● **WORK REQUIRED**
Only an exact repetition of the entries counts as an answer.

-------- DATA SHOWN --------

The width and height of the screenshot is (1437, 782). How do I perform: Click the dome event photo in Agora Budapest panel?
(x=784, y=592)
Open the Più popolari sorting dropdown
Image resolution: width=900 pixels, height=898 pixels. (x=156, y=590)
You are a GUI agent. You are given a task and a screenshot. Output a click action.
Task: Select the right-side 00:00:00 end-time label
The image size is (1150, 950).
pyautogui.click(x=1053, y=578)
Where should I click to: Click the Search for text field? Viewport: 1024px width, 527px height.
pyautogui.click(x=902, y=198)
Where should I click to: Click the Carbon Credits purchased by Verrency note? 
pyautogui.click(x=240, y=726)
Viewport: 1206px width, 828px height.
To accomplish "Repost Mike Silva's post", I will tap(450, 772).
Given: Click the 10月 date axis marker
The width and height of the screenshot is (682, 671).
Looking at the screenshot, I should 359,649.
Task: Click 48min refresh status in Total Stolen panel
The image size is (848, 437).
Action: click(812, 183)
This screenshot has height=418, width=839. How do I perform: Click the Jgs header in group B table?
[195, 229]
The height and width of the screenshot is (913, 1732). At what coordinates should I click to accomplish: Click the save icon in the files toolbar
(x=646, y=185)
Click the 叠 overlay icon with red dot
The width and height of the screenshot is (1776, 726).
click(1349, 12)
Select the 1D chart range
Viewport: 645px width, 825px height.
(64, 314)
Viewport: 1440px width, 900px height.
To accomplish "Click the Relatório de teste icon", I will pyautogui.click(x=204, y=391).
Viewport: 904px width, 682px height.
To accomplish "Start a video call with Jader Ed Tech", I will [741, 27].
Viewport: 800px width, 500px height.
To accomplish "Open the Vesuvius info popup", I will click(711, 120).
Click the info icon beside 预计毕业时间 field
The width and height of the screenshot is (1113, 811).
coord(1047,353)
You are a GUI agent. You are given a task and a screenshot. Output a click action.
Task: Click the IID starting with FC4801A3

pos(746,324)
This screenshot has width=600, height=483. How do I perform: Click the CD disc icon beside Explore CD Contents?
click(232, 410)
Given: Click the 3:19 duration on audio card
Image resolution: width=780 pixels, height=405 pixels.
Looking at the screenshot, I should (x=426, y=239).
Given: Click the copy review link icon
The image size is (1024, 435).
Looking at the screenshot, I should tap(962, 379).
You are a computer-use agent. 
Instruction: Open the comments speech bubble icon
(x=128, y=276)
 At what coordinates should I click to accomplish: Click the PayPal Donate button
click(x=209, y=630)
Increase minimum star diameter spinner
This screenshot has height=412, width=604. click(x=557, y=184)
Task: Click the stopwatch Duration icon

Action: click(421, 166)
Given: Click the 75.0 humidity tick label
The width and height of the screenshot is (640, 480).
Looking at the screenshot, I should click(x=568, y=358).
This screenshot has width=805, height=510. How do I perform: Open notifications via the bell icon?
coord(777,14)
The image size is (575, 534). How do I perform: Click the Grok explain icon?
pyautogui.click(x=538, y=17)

--------

● **WRITTEN REPLY**
The width and height of the screenshot is (1437, 782). How do I perform: Click the dome event photo in Agora Budapest panel?
(x=784, y=592)
Open the Più popolari sorting dropdown
Image resolution: width=900 pixels, height=898 pixels. (x=156, y=590)
You are a GUI agent. You are given a task and a screenshot. Output a click action.
Task: Select the right-side 00:00:00 end-time label
The image size is (1150, 950).
pyautogui.click(x=1053, y=578)
Where should I click to: Click the Search for text field? Viewport: 1024px width, 527px height.
pyautogui.click(x=902, y=198)
Where should I click to: Click the Carbon Credits purchased by Verrency note? 
pyautogui.click(x=240, y=726)
Viewport: 1206px width, 828px height.
To accomplish "Repost Mike Silva's post", I will tap(450, 772).
Given: Click the 10月 date axis marker
The width and height of the screenshot is (682, 671).
Looking at the screenshot, I should 359,649.
Task: Click 48min refresh status in Total Stolen panel
The image size is (848, 437).
Action: click(812, 183)
This screenshot has height=418, width=839. How do I perform: Click the Jgs header in group B table?
[195, 229]
The height and width of the screenshot is (913, 1732). At what coordinates should I click to accomplish: Click the save icon in the files toolbar
(x=646, y=185)
Click the 叠 overlay icon with red dot
The width and height of the screenshot is (1776, 726).
click(1349, 12)
Select the 1D chart range
Viewport: 645px width, 825px height.
(64, 314)
Viewport: 1440px width, 900px height.
To accomplish "Click the Relatório de teste icon", I will pyautogui.click(x=204, y=391).
Viewport: 904px width, 682px height.
To accomplish "Start a video call with Jader Ed Tech", I will [741, 27].
Viewport: 800px width, 500px height.
To accomplish "Open the Vesuvius info popup", I will click(711, 120).
Click the info icon beside 预计毕业时间 field
The width and height of the screenshot is (1113, 811).
coord(1047,353)
You are a GUI agent. You are given a task and a screenshot. Output a click action.
Task: Click the IID starting with FC4801A3

pos(746,324)
This screenshot has width=600, height=483. How do I perform: Click the CD disc icon beside Explore CD Contents?
click(232, 410)
Given: Click the 3:19 duration on audio card
Image resolution: width=780 pixels, height=405 pixels.
Looking at the screenshot, I should (x=426, y=239).
Given: Click the copy review link icon
The image size is (1024, 435).
Looking at the screenshot, I should tap(962, 379).
You are a computer-use agent. 
Instruction: Open the comments speech bubble icon
(x=128, y=276)
 At what coordinates should I click to accomplish: Click the PayPal Donate button
click(x=209, y=630)
Increase minimum star diameter spinner
This screenshot has height=412, width=604. click(x=557, y=184)
Task: Click the stopwatch Duration icon

Action: click(421, 166)
Given: Click the 75.0 humidity tick label
The width and height of the screenshot is (640, 480).
Looking at the screenshot, I should click(x=568, y=358).
This screenshot has width=805, height=510. How do I perform: Open notifications via the bell icon?
coord(777,14)
The image size is (575, 534). How do I perform: Click the Grok explain icon?
pyautogui.click(x=538, y=17)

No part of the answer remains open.